"Mein Ammerland":Kartoffelwäsche mit dem Betonmischer

Franz X. Sailer "Mein Ammerland"

Erinnerung in Schwarz-Weiß: Franz Xaver Sailer vor dem Gasthof seiner Eltern mit einem Ziegenbock an der Leine.

(Foto: privat/oh)

Franz Xaver Sailer hat seine Kindheitserinnerungen aus den Fünfzigerjahren aufgeschrieben

Von Benjamin Engel, Münsing

Die Kindheit von Franz Xaver Sailer ist eng und frei zugleich. Als Bub in den Fünfzigerjahren muss er in Hotel und Gastwirtschaft mithelfen, die seine Eltern neben dem Ammerlander Dampfersteg betreiben. Zugleich streift er in dem Dorf am Ostufer des Starnberger Sees ungehindert umher. Er trifft auf Bauern, Fischer, Heimatvertriebene und Flüchtlinge, aber auch auf eigenwillige Persönlichkeiten wie Graf Konrad von Pocci auf seinem Unimog. Damals gibt es in Ammerland noch wesentlich mehr Wirtschaften und Geschäfte als heute, auch eine Polizeidienststelle und eine Tankstelle. In diesem Kosmos ist Sailer aufgewachsen. Nun hat der 69-Jährige seine Erinnerungen aufgeschrieben. "Mein Ammerland" heißt das Buch, das im Ambacher Verlag erschienen ist.

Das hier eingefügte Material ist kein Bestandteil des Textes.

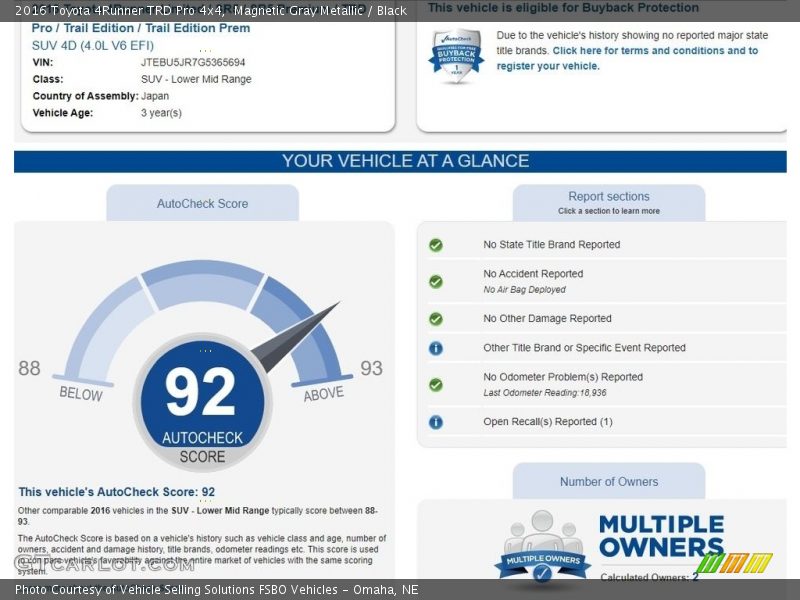Click green check icon beside No Accident Reported
The height and width of the screenshot is (600, 800).
tap(436, 281)
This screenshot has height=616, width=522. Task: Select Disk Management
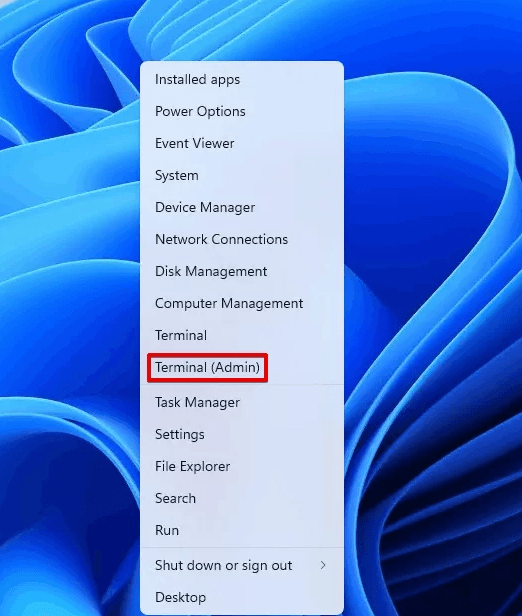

Für sich schreibe er Gedichte, sagt Sailer, der inzwischen in Bad Tölz lebt. Für das 42 Seiten umfassende Büchlein mit vielen zum Teil farbig bearbeiteten Schwarz-Weiß-Fotos habe er hingegen die Anekdotenform gewählt. "Ich bin kein Autor, der lange Romane schreiben kann." Was Sailer in kurzen Szenen von skurrilen Begegnungen und Begebenheiten berichtet, erinnert ein bisschen an die Lausbubengeschichten Ludwig Thomas. Einmal steckt er den Gartenschlauch in den Auspuff des Autos seines Vaters. Er will den rußstinkenden Motor reinigen. Der Goliath Hansa 1100 ist danach kaputt.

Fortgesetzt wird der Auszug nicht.